If you are invested in any of the affected funds, no action is required on your part. The value of your fund units remains unchanged. However, it is important you are aware of the upcoming changes.
At SEB Funds AB, we will be introducing the option for fund managers to engage in securities lending across several Sweden-domiciled funds. This allows funds to generate additional returns for unitholders without altering their market exposure.
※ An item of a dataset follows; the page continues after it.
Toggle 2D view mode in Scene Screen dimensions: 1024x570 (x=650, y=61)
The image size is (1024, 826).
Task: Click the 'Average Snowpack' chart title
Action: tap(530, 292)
Under specific conditions, fund managers may also reinvest cash collateral received from securities lending. Such reinvestments will only be made if deemed in the best interests of investors. Typically, these are placed in high-quality government bonds. Reinvesting collateral can introduce leverage into a fund – that is, increase its market exposure beyond 100 per cent – though this does not change the fund’s overall risk profile.
The change has been approved by the Swedish Financial Supervisory Authority (Finansinspektionen) and will take effect from 1 September 2025.
What is securities lending?
Securities lending is when a fund temporarily lends out securities, such as shares or bonds, to another party in exchange for a fee. This generates additional income for the fund, which can support higher returns for investors.
This change introduces the option for fund managers to use securities lending. If this option is utilised, it will be reflected in the fund’s prospectus.
Affected funds, including unit classes and ISINs:
Fund name & unit class
|
ISIN
|
SEB Sverigefond
|
SE0000775298
|
SEB Sverigefond Småbolag Chans/Risk C
|
SE0021770583
|
More information
Updated product documentation will be available on the fund list at seb.se/fondlistan and through our branch offices once the changes come into effect.